Of course, the most common issues are the distribution of the capital and wealth within the family, and the future practical and financial arrangements for the care of any children. 

Mediation offers the couple an opportunity to discuss and gain an understanding of the available resources within the family and each individual family member's needs, to make proposals and consider any implications for all those concerned. 

The voluntary process relies upon the co-operation and integrity of the parties involved. Equality of bargaining power is essential to reach a proper conclusion. If successful, mediation can reach an early settlement, minimising any costs. 

Mediation is also a "without prejudice" process, which means that it is private to the individuals and if instructed, their individual solicitors. The parties are able to have support from a solicitor throughout and to seek the advice of a solicitor upon any agreement reached before confirming agreement.  

This method can provide a cost effective and efficient way to resolve family disputes. Mediation is something which is very much supported by the current government and also by the judiciary. Legal aid, subject to means testing, is available for mediation. Some mediators but not all, are members of regulatory bodies. 

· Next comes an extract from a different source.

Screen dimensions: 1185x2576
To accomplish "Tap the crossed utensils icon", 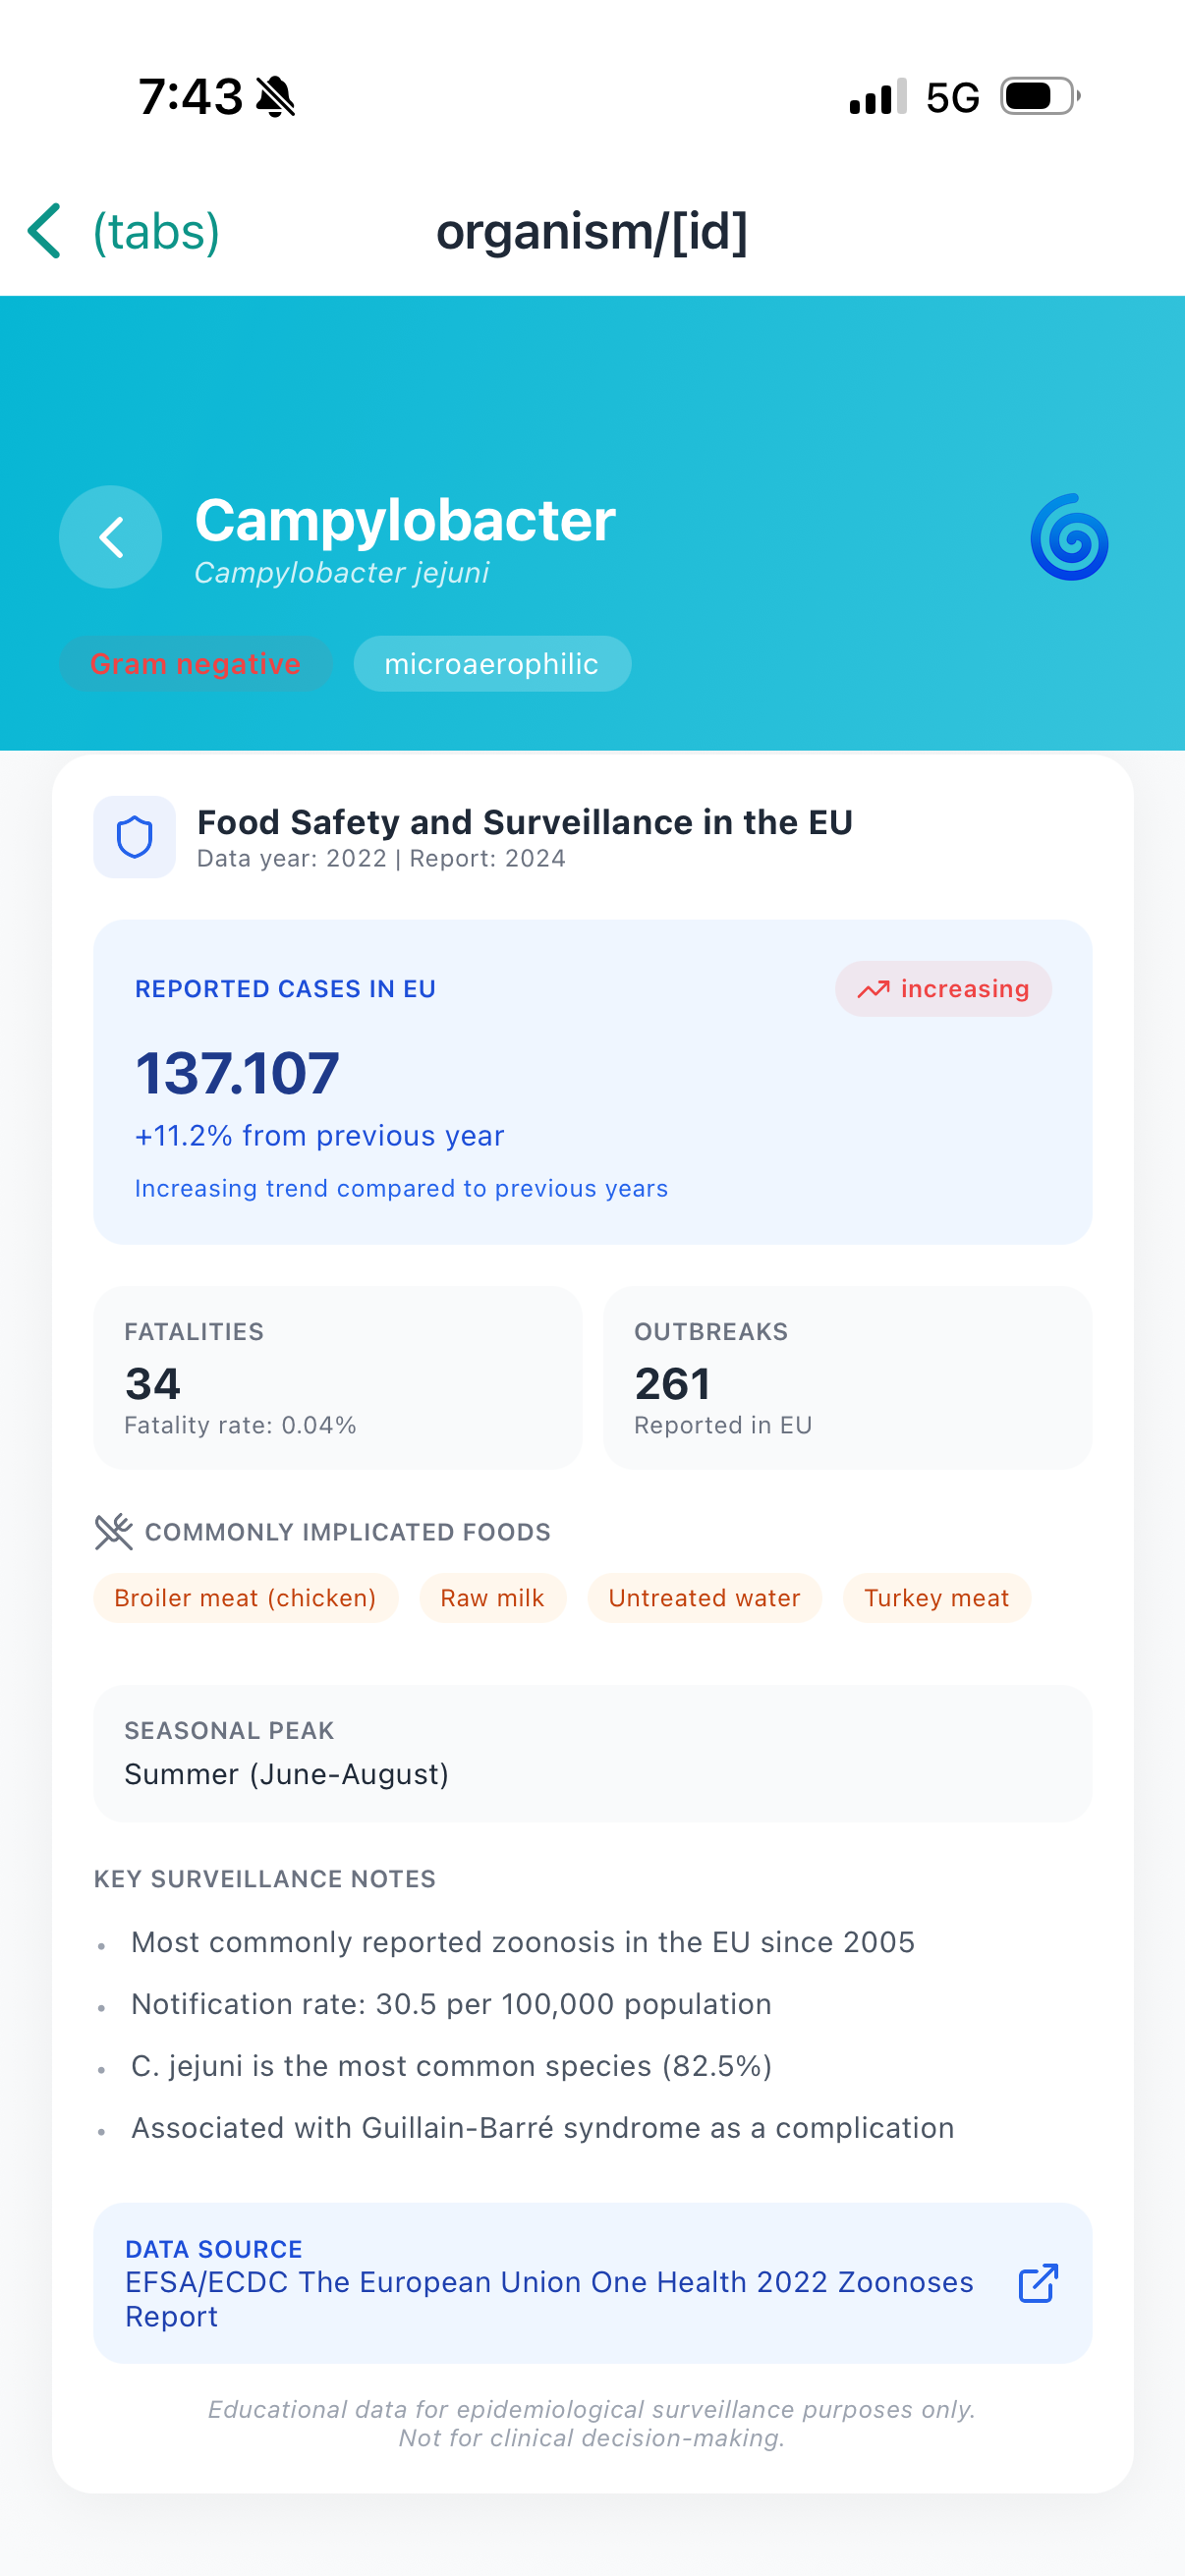I will [x=114, y=1532].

Mediation is something which should be an initial consideration for all those involved in family disputes. However, it is not of course always appropriate, for example, in cases involving domestic abuse and cases where one or both parties are not open and frank in disclosing the extent of income or capital sources.

Often, even when agreement has been reached a solicitor will need to be instructed to put the agreement into effect, and if necessary into a Court Order.

Mediation is not currently compulsory for parties to proceedings. However, in applications for arrangements for children and financial orders following the breakdown of a legally formalised relationship, the court requires that the party seeking to apply attends a Mediation Information and Advice Meeting (MIAM). At this meeting, the individual will learn more about the mediation process and can then make an informed decision about using mediation, or simply proceeding to make the application to court. If the other party will not co-operate in what is a voluntary process, mediation cannot begin.